* CONSIGNES DE L'EXERCICE
1. Relevez, s'il vous plaît, dans l'extrait sur la proposition de loi, tout ce que les collectivités territoriales peuvent mettre à la disposition des porteurs de projets.
2. Prolongez l'extrait sur la proposition de loi à partir de sa dernière phrase.

La proposition de loi vise donc à combler un vide juridique, en donnant
la possibilité aux collectivités territoriales et à leurs
groupements de mettre à la disposition des porteurs de projets
" des locaux, du matériel, des moyens, y compris humains "
- voire des équipements - afin qu'ils puissent notamment
réaliser un plan de financement de leur projet de création
d'entreprise. Une convention est conclue entre le bénéficiaire et
la collectivité : elle fixe d'ailleurs, le cas échéant, le
montant d'une bourse dont le bénéficiaire peut
bénéficier pendant deux ans au plus, sous certaines conditions,
afin " d'atténuer (...) les conséquences financières
sur sa situation individuelle de son projet de création
d'entreprise ".
Cette bourse serait réservée, sous conditions de ressources, aux
jeunes créateurs d'entreprises de moins de 25 ans.
Plusieurs partenaires (collectivités, établissements publics,
SEML, etc.) peuvent décider d'effectuer en commun cette mise à
disposition : ils signent alors une convention entre les différents
partenaires, déterminant notamment le mode de sélection des
porteurs de projets.
L'article 3 permet également aux collectivités locales de
participer la constitution ou à l'abondement de " fonds
d'amorçages territoriaux ". Ces fonds d'investissement,
appelés à intervenir avant même le recours au
capital-risque, pourraient ainsi agir à l'échelon local. La
participation financière des collectivités territoriales pourrait
y être indirecte, en finançant les frais d'instruction des petits
dossiers : sinon, toute participation directe sera soumise à un plafond
(défini ultérieurement par décret en Conseil d'Etat),
étant établi que de toute façon " la part des
concours financiers publics au fonds d'amorçage ne peut excéder
la moitié du total des concours ".

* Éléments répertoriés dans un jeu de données

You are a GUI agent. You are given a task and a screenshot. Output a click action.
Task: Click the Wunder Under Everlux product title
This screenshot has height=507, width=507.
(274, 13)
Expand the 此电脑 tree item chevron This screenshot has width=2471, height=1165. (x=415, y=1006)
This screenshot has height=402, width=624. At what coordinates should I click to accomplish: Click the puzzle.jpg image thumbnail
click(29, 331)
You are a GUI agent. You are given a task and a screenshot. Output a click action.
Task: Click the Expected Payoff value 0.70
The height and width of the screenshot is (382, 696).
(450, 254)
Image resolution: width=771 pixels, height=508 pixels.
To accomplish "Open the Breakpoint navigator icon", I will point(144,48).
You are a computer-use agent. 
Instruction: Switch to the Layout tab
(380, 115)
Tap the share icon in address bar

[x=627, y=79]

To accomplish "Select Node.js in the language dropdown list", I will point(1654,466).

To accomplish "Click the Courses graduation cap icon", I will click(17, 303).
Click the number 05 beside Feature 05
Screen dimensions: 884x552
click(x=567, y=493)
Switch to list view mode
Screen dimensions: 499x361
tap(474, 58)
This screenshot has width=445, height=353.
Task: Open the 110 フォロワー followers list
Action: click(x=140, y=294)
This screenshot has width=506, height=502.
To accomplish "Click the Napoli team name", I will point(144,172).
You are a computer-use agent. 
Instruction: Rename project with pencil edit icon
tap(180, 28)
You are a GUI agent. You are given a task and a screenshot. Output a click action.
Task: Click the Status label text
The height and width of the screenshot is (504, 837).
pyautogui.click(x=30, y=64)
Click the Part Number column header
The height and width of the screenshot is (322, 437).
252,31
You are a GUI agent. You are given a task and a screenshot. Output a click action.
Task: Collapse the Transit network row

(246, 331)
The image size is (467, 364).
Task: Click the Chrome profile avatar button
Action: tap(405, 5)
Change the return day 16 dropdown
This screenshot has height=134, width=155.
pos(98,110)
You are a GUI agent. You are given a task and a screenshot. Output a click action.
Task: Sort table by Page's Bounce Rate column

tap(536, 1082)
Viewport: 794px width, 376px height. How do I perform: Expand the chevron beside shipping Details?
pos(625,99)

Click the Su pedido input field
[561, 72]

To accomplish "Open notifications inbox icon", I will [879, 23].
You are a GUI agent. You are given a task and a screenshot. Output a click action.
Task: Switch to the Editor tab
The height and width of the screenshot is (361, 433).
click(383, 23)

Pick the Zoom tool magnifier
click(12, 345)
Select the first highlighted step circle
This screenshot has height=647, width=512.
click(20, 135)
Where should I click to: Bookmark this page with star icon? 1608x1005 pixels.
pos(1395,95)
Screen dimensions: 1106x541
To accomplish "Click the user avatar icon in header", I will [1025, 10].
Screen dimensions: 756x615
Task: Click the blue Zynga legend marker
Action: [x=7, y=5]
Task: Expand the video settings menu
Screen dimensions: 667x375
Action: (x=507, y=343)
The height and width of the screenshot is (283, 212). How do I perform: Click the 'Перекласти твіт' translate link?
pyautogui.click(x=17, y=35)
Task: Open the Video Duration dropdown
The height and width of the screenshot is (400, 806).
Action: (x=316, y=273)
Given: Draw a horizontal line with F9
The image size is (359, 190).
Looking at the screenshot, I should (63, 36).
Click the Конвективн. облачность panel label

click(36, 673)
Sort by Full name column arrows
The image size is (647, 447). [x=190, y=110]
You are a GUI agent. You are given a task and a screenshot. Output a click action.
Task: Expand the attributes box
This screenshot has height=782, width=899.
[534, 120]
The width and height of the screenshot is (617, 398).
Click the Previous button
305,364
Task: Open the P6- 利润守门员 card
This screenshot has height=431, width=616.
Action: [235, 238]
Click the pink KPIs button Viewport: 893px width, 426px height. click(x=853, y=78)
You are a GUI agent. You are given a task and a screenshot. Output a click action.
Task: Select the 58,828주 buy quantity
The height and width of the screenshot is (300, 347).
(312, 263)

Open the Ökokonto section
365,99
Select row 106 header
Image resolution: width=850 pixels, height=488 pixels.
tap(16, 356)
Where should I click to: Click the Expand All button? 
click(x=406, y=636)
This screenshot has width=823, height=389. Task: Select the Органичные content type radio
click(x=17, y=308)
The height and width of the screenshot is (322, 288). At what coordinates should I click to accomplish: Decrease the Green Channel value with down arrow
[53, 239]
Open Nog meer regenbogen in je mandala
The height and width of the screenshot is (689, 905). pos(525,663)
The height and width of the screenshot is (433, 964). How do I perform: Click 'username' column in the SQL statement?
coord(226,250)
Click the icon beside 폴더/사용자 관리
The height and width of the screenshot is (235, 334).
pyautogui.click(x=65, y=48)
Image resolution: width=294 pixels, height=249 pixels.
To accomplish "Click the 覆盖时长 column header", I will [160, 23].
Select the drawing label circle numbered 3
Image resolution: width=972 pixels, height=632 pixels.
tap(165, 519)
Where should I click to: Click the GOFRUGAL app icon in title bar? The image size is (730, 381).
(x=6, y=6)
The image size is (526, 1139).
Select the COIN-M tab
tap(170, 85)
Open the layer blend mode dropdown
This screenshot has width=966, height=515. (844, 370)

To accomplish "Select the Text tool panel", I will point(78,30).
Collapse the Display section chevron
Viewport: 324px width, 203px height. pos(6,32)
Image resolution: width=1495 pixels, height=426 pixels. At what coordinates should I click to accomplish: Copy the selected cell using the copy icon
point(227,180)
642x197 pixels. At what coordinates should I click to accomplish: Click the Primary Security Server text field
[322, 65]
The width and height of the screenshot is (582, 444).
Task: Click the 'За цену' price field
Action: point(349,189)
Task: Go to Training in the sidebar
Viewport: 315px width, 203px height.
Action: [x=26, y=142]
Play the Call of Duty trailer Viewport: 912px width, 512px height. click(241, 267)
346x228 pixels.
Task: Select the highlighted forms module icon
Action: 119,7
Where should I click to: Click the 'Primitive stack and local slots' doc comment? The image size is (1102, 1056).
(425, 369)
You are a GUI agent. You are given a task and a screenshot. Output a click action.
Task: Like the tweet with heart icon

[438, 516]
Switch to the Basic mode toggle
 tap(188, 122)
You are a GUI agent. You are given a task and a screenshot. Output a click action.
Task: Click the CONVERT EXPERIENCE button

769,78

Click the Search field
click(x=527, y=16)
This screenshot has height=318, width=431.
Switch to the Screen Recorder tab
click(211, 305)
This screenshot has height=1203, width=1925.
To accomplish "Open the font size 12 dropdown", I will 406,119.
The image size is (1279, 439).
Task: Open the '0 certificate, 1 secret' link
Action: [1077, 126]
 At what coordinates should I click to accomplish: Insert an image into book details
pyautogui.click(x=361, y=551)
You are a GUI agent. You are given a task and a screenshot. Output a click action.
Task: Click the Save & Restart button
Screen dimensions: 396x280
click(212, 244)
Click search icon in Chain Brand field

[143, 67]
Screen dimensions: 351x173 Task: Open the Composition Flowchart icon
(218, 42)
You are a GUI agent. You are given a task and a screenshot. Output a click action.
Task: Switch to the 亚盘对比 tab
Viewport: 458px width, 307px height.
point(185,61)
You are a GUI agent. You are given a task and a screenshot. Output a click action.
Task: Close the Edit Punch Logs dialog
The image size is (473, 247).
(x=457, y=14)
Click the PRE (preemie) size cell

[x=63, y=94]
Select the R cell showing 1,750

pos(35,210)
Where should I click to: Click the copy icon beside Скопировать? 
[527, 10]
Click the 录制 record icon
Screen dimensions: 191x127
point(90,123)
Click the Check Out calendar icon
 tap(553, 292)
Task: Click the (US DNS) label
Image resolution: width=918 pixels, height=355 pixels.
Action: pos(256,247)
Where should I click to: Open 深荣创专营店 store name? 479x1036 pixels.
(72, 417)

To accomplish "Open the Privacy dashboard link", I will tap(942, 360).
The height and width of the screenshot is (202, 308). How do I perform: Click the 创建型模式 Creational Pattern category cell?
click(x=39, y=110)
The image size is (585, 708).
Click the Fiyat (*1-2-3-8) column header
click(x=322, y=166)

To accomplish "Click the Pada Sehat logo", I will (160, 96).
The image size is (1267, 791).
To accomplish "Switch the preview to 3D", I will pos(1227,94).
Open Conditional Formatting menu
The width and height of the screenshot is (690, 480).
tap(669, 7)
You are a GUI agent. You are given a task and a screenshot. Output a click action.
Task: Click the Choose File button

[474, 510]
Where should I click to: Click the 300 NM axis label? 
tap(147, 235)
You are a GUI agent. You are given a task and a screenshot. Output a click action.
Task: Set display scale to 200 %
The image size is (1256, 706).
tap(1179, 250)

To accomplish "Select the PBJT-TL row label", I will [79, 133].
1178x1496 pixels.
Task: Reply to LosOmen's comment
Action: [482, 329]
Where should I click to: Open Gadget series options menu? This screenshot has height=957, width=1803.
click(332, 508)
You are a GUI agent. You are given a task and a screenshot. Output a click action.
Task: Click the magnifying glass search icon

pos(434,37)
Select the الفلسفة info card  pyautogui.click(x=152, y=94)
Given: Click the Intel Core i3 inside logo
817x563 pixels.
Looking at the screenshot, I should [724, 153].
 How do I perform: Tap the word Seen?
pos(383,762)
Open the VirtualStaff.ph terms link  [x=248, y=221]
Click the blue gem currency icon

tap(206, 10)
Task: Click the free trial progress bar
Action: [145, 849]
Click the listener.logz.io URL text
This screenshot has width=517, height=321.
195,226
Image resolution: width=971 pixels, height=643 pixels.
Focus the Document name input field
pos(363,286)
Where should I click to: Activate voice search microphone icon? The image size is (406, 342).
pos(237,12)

* LISTE DES RÉPONSES
1. des locaux ; du matériel ; des moyens, y compris humains ; des équipements

2.
L'article 4 institue un
label de
"
pôle d'incubation
territorial
", décerné dans le cadre du contrat de plan
Etat-région, et qui pourrait permettre à ce pôle
d'accéder à des aides et à des avantages fiscaux
spécifiques.
Il instaure par ailleurs, à l'appréciation des
collectivités locales, une possibilité d'exonération
totale ou partielle de la taxe professionnelle pour les entreprises qui ont
été créées grâce à l'action d'un
pôle d'incubation territorial, pour une durée maximale de trois
ans.
L'article 6 encadre le soutien financier des collectivités territoriales
aux organismes qui distribuent des
avances remboursables
, soutien qui
pour l'heure relève d'une pratique sans fondement légal.
Deux plafonds sont ainsi prévus, aucune collectivité ne pouvant
apporter à elle seule plus de 30 % des fonds distribués par
un tel organisme, et l'ensemble des concours publics reçus par celui-ci
ne pouvant en excéder 60 % (70 % dans certaines zones
définies par la loi " Pasqua " du 4 février 1995).
Enfin, l'article 8 a directement trait aux avances remboursables dont peuvent
bénéficier, sous certaines conditions, les créateurs
d'entreprises : c'est-à-dire des prêts, sans
intérêt, financés par l'Etat, remboursables sous cinq ans.
Il prévoit que les collectivités territoriales peuvent contribuer
à la mise en oeuvre et au financement de ces avances, par le biais d'une
convention passée avec l'Etat.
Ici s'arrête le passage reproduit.